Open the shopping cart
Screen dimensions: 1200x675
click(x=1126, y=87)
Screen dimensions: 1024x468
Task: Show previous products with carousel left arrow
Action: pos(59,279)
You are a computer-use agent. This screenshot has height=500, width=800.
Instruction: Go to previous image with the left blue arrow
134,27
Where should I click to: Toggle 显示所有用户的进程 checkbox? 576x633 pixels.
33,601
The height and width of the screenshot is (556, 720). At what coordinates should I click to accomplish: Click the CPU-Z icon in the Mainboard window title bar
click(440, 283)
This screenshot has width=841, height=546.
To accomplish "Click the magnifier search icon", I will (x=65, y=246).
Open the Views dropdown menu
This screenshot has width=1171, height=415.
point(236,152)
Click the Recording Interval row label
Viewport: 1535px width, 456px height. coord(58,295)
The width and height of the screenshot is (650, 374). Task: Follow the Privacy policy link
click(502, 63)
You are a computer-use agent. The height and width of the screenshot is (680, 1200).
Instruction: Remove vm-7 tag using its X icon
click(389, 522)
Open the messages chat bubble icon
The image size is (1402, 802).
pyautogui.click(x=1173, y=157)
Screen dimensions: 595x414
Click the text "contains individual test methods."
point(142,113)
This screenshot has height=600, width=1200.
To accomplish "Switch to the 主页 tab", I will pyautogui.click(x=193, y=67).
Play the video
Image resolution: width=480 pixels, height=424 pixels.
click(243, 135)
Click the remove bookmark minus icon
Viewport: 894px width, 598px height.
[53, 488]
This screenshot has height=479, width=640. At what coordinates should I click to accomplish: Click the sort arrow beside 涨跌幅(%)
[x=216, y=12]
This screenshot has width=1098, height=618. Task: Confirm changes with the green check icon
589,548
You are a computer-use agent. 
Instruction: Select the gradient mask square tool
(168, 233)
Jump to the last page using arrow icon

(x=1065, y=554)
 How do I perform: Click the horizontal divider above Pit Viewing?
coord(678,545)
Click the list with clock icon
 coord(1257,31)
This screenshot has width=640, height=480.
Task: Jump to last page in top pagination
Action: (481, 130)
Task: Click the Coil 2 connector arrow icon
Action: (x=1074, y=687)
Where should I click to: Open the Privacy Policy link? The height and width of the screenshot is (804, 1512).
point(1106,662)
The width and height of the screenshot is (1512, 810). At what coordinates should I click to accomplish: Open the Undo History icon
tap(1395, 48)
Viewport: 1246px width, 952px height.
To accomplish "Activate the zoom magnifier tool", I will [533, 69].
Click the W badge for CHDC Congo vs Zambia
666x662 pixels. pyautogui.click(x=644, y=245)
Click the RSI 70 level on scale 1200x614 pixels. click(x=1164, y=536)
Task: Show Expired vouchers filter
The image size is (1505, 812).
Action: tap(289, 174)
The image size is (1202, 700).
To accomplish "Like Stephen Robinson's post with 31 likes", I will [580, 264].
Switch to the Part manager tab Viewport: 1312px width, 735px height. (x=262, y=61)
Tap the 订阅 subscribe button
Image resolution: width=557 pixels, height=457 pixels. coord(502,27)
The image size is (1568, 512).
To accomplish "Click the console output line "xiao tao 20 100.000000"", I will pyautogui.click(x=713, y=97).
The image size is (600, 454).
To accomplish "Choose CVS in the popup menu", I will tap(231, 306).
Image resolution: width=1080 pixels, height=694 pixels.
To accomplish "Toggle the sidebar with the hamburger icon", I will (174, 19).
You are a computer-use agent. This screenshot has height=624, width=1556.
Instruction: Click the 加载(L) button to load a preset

================================

- INSTRUCTIONS TO FOLLOW:
From the listing above, report the number of lines containing the string "computer", without any accompanying remarks.

- YOUR SOLUTION:
4